Paul Calvert spoke with Israelis and Palestinians about their historic and current suffering, and what they hope will happen because of Prince William’s visit.
At the request of her Majesty’s Government Prince William is visiting Jordan and Israel. It is very significant because in 70 years of the State of Israel, no member of the British royal family has ever officially visited.
The first responsibility of the day in Israel was to visit Yad Vashem (the Holocaust Museum). This is a place every dignitary visits. It’s important for heads of the world to understand the Holocaust, and be reminded that there is still anti-Semitism in the world today, which we have even seen lately with the problems in the British Labour Party.
His Royal Highness received a short tour of the museum and met with survivors of the Holocaust and the Kindertransport, who shared their stories with him.
The Prince laid a wreath in memory of those who died and left a personal message in the visitor’s book. With the Duke during the ceremony was the British Chief Rabbi.
Before the ceremony I spoke with Henry Foner who was a survivor of the Holocaust and Kindertransport. I asked him how he felt about meeting Prince William.
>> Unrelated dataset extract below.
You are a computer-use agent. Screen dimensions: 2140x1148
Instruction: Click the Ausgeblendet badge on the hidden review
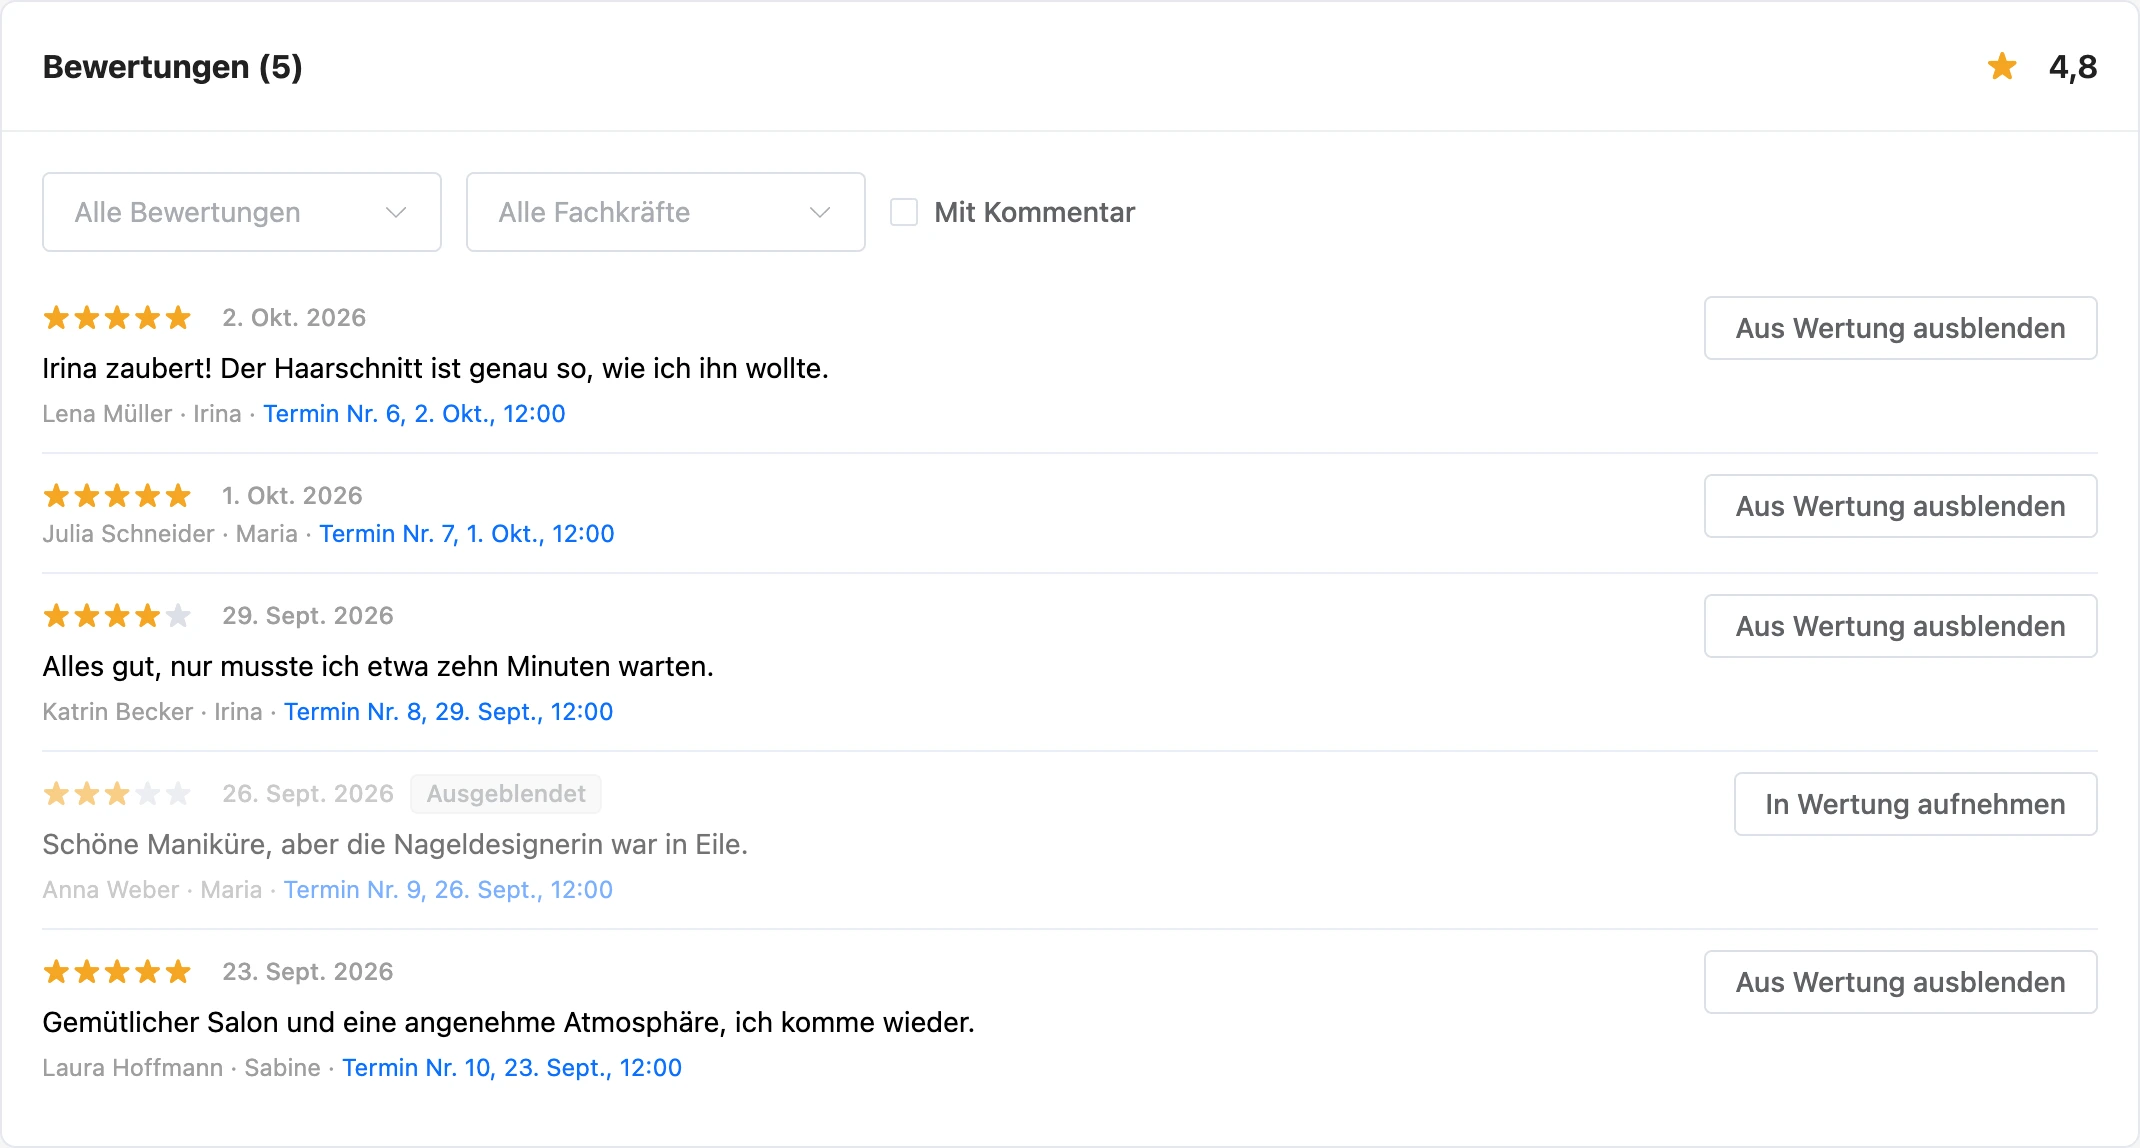506,794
Henry: I feel very excited. First of all of course I was a soldier in the British army and saw active service, and so did William in a way. I am very grateful to Britain. They saved my life, it’s as simple as that. It’s a sort of fairy story: a little refugee kid is sent to a country, and he knows nobody and is lucky he is sent to nice people who look after him. I’m in contact with their family today. Then one day he gets a chance to meet the Prince and say thank you. Don’t you think it’s like a fairy story?
Another place on the Prince’s agenda is the Church of Mary Magdalene in Jerusalem where he will pay his respects at the tomb of his great-grandmother, Princess Alice. Both the Duke of Edinburgh and the Prince of Wales have made previous visits there.